Jack Dale

Biographical details
- Born: February 28, 1904 Rock Island, Illinois, U.S.
- Died: September 5, 1975 (aged 71) Paragould, Arkansas, U.S.

Playing career

Football
- 1928–1930: Arkansas

Track and field
- 1928?–1931: Arkansas
- Position: Fullback (football)

Coaching career (HC unless noted)

Football
- 1931–1932: Arkansas State
- 1933–1940: Paragould HS (AR)
- 1954–1959: Paragould HS (AR)

Basketball
- 1931–1933: Arkansas State

Head coaching record
- Overall: 9–6 (college football) 20–15 (college basketball)

Accomplishments and honors

Awards
- Football Second-team All-SWC (1931)

= Jack Dale (coach) =

American football and basketball coach (1904–1975)

Jack Clarke Dale (February 28, 1904 – September 6, 1975) was an American college football and college basketball coach. He served as the head football coach at the First District Agricultural and Mechanical College—now known as Arkansas State University—from 1931 to 1932, compiling a record of 9–6. Dale was also the head basketball coach at First District A&M from 1931 to 1933, tallying a mark of 20–15.
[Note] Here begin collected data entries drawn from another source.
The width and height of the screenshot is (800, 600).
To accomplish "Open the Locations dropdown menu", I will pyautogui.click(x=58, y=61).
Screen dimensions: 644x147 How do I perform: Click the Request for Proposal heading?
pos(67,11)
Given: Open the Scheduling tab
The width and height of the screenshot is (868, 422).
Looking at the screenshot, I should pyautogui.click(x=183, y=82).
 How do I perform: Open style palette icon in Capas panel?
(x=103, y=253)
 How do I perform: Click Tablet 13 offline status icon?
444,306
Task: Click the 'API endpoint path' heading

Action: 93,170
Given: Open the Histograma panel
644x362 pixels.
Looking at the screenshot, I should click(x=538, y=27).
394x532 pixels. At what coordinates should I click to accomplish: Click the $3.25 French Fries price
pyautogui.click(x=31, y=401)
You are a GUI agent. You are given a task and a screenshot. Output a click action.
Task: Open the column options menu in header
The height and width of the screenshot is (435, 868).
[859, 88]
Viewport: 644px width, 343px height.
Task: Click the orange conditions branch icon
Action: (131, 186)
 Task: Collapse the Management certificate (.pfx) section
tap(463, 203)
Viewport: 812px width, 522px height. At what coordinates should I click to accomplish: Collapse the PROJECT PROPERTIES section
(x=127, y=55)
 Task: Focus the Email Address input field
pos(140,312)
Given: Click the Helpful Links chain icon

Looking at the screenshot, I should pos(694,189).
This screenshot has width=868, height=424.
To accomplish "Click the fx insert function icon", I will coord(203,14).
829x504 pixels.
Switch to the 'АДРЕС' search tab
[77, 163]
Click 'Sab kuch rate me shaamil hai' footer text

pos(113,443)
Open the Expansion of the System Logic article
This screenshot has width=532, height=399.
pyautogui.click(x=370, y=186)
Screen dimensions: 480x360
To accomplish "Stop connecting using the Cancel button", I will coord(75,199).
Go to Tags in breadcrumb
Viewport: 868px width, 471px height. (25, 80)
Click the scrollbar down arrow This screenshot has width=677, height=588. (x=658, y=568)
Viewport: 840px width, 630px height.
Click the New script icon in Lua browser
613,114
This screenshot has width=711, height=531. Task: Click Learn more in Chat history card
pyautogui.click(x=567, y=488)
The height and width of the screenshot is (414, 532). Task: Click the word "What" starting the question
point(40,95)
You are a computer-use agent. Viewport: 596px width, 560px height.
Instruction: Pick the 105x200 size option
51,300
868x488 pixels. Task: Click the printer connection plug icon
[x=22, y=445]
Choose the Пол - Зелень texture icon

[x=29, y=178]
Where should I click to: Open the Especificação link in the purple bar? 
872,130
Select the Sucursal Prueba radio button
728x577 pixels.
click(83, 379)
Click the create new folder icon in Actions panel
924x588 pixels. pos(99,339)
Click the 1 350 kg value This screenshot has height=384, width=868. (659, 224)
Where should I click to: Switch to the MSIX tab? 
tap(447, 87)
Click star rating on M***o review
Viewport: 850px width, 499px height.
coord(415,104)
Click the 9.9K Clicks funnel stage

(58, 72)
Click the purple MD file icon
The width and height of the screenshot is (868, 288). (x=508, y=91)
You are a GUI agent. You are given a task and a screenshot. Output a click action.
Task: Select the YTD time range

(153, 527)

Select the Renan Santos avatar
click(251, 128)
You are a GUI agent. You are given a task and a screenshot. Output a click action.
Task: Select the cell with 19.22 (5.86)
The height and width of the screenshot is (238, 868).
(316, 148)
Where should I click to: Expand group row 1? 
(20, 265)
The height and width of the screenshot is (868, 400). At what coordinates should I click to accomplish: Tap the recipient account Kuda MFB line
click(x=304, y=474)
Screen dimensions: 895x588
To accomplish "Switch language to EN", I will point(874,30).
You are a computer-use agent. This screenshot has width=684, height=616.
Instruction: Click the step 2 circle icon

Dale grew up in an Omaha, Nebraska, orphanage. He ran away at the age of six and enlisted into the United States Army at 14. After three years as a member of the United States Army Coast Artillery Corps, he graduated from Gothenburg High School in Gothenburg, Nebraska. He later enrolled at the University of Arkansas, where he played fullback for the football team, earning Second-team All-Southwest Conference (SWC) in 1931. He also served as the captain for the 1931 track and field team.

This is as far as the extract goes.